Dr. Tralhão’s argument that lung injury results directly from increased angiotensin II levels due to virally mediated downregulation of ACE-2 rather than from direct viral invasion not only ignores basic human physiology but also runs contrary to the currently available evidence. Had increased levels of angiotensin II been detrimental to lung parenchyma, this would have been suggested by the results of ATHOS-3, which showed no such effect [9]. Further data support the safety of angiotensin II in patients with COVID-19. Zangrillo et al. recently reported using angiotensin II for COVID-19-induced vasodilatory shock in 16 patients, 10 of whom received it as a first-line and only requisite vasopressor [10]. Contrary to concerns expressed by Tralhão et al., patients treated with angiotensin II had significant improvements in FiO2 (0.70 to 0.40), PEEP (14 to 11 cmH2O), and SpO2/FiO2 ratio (121.4 to 200.0) at 48 h. Despite staggeringly high global mortality rates for COVID-19-induced vasodilatory shock, 14 of the 16 patients in this case series were alive at the time of the authors’ submission of their report.
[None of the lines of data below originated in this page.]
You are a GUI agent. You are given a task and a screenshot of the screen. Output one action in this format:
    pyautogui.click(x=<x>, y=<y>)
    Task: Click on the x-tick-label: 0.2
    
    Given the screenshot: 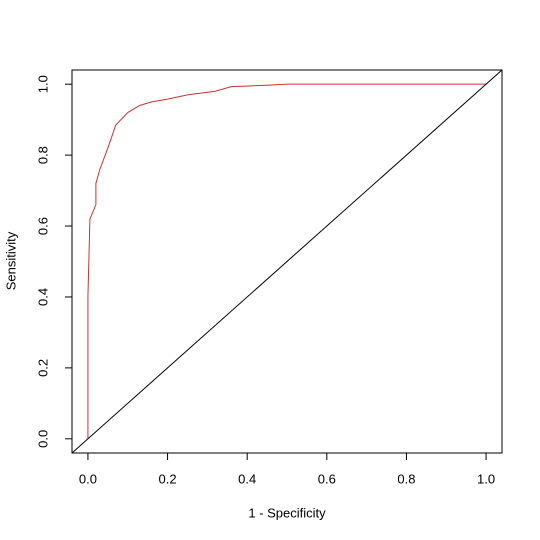 What is the action you would take?
    pyautogui.click(x=168, y=478)
    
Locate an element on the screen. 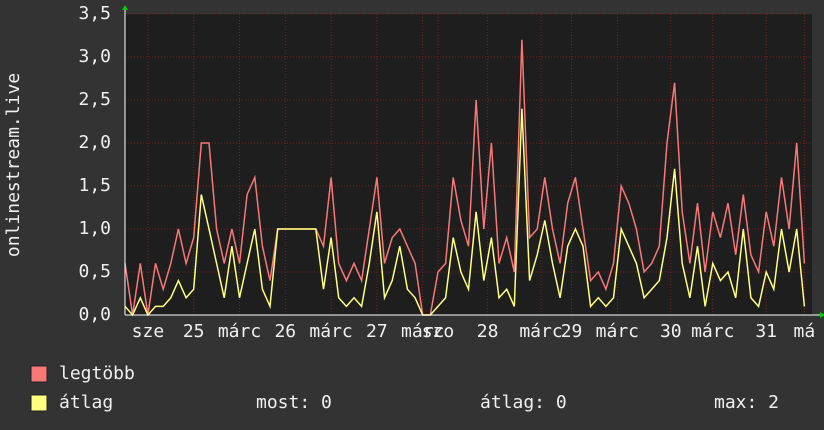 The image size is (824, 430). x-tick-label: szo is located at coordinates (438, 332).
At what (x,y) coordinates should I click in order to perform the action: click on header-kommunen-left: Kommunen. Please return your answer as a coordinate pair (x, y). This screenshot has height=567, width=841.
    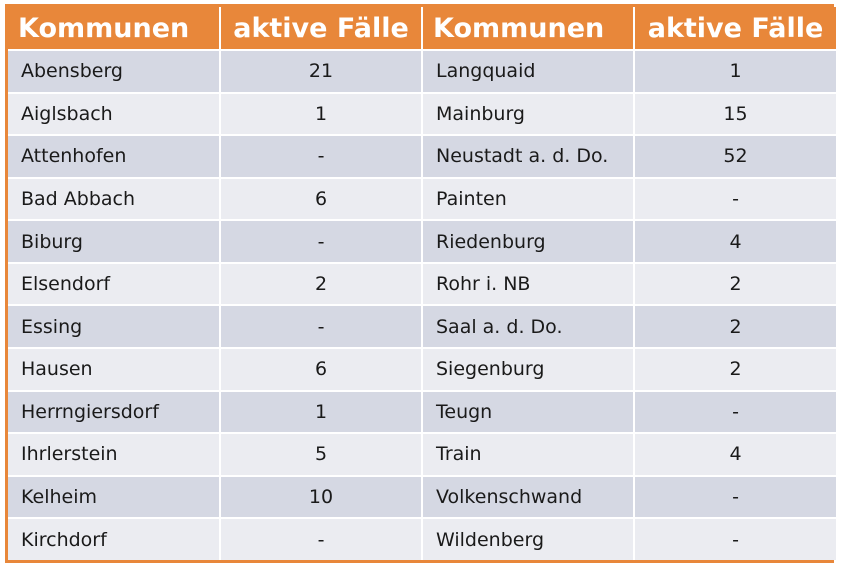
    Looking at the image, I should click on (114, 28).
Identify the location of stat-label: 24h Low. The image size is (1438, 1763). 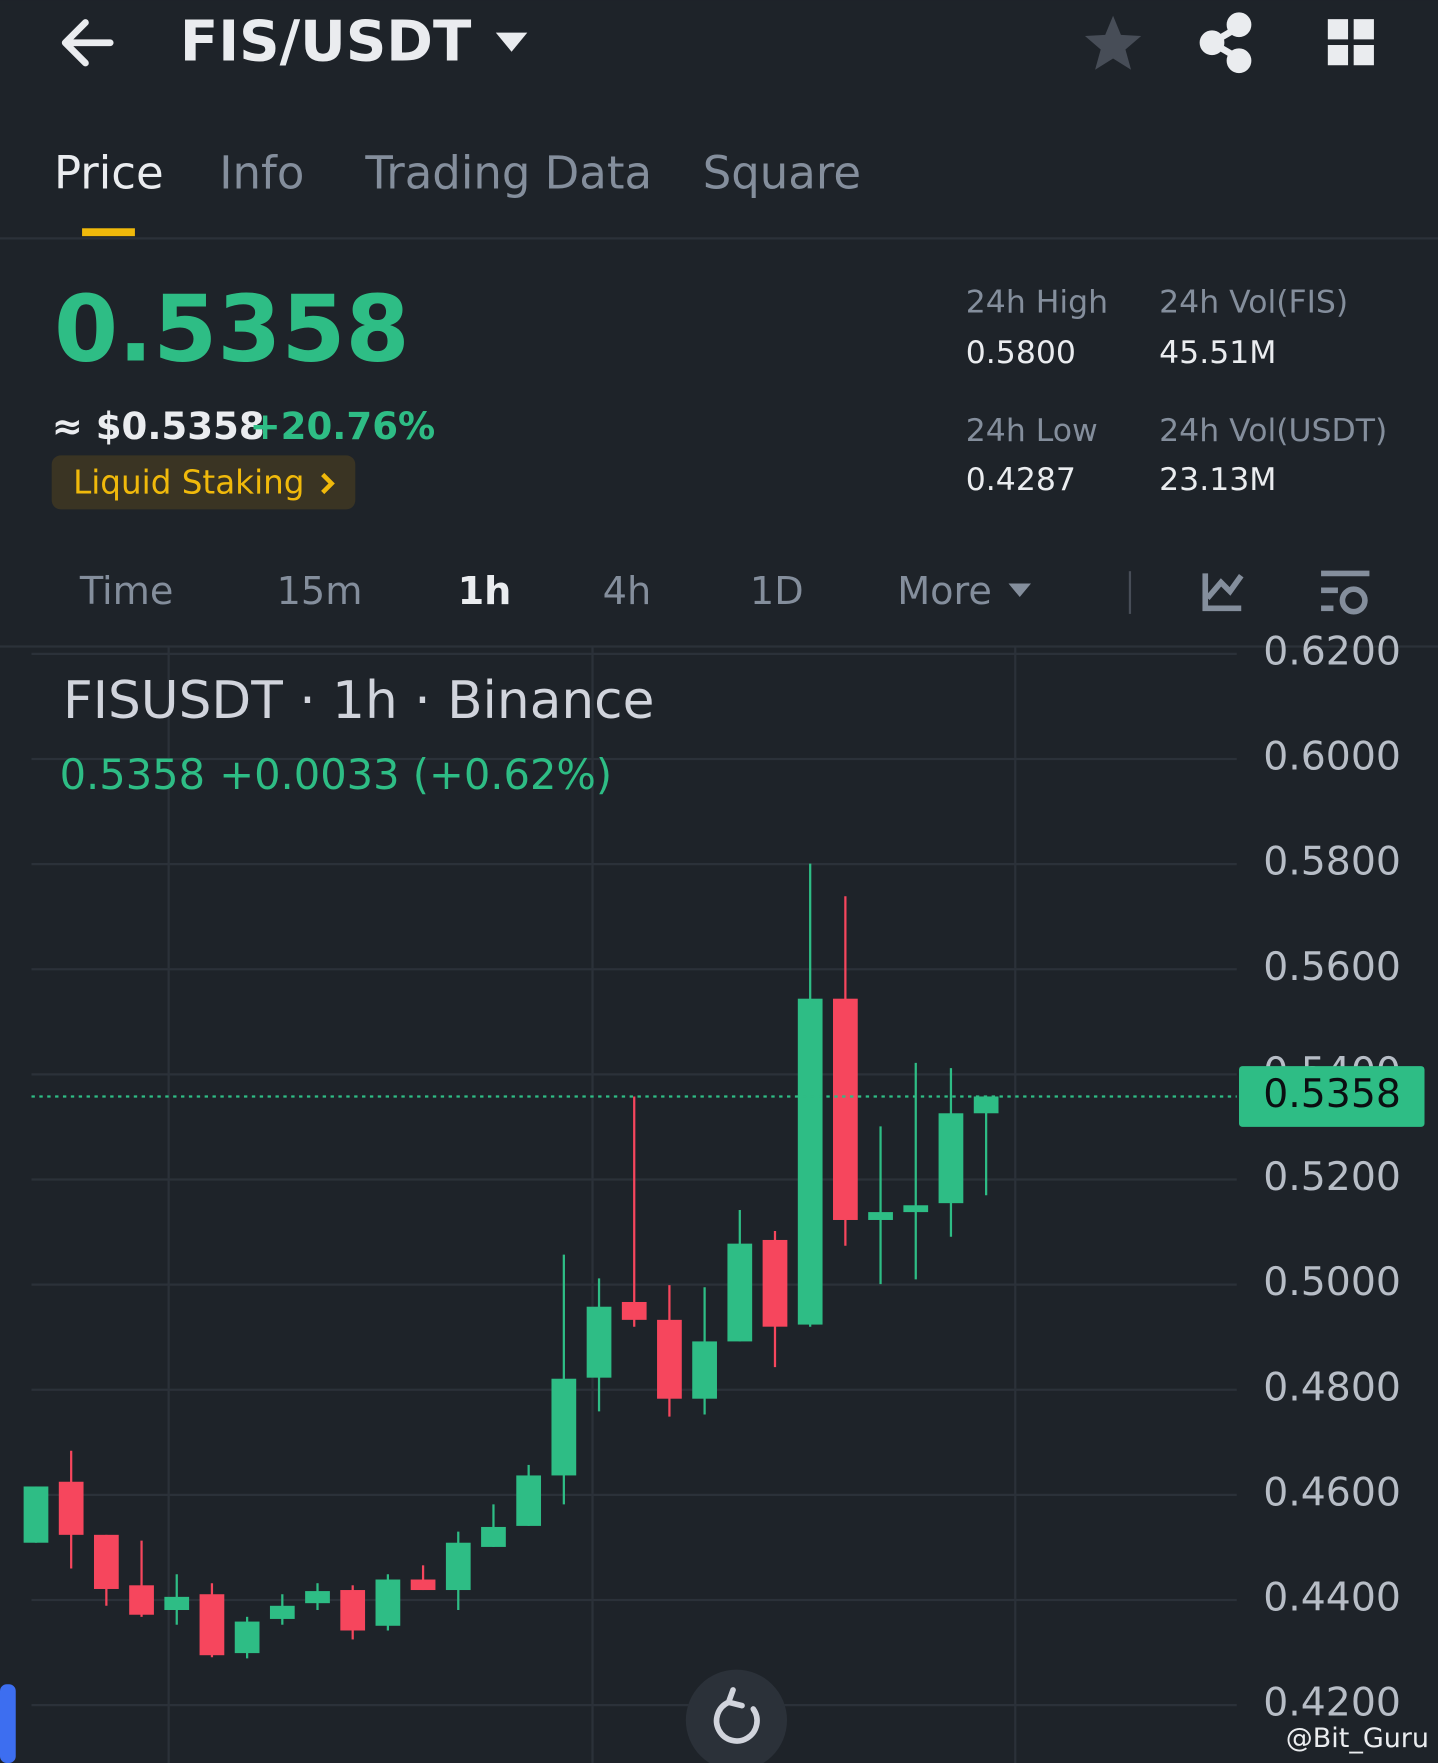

Cognizant of the dilemma of having to manage critically ill patients in the absence of disease-specific data, we must continue to rely on tangentially-related, randomized controlled trials like ATHOS-3, as well as convincing clinical experience, as provided by Zangrillo et al. We fully support Dr. Tralhão’s suggestion that well-designed studies should inform our treatment options. While some clinicians may lack clinical equipoise regarding angiotensin II, we still maintain that it should be evaluated in the setting of COVID-19, based on a rational physiological argument and emerging supportive data.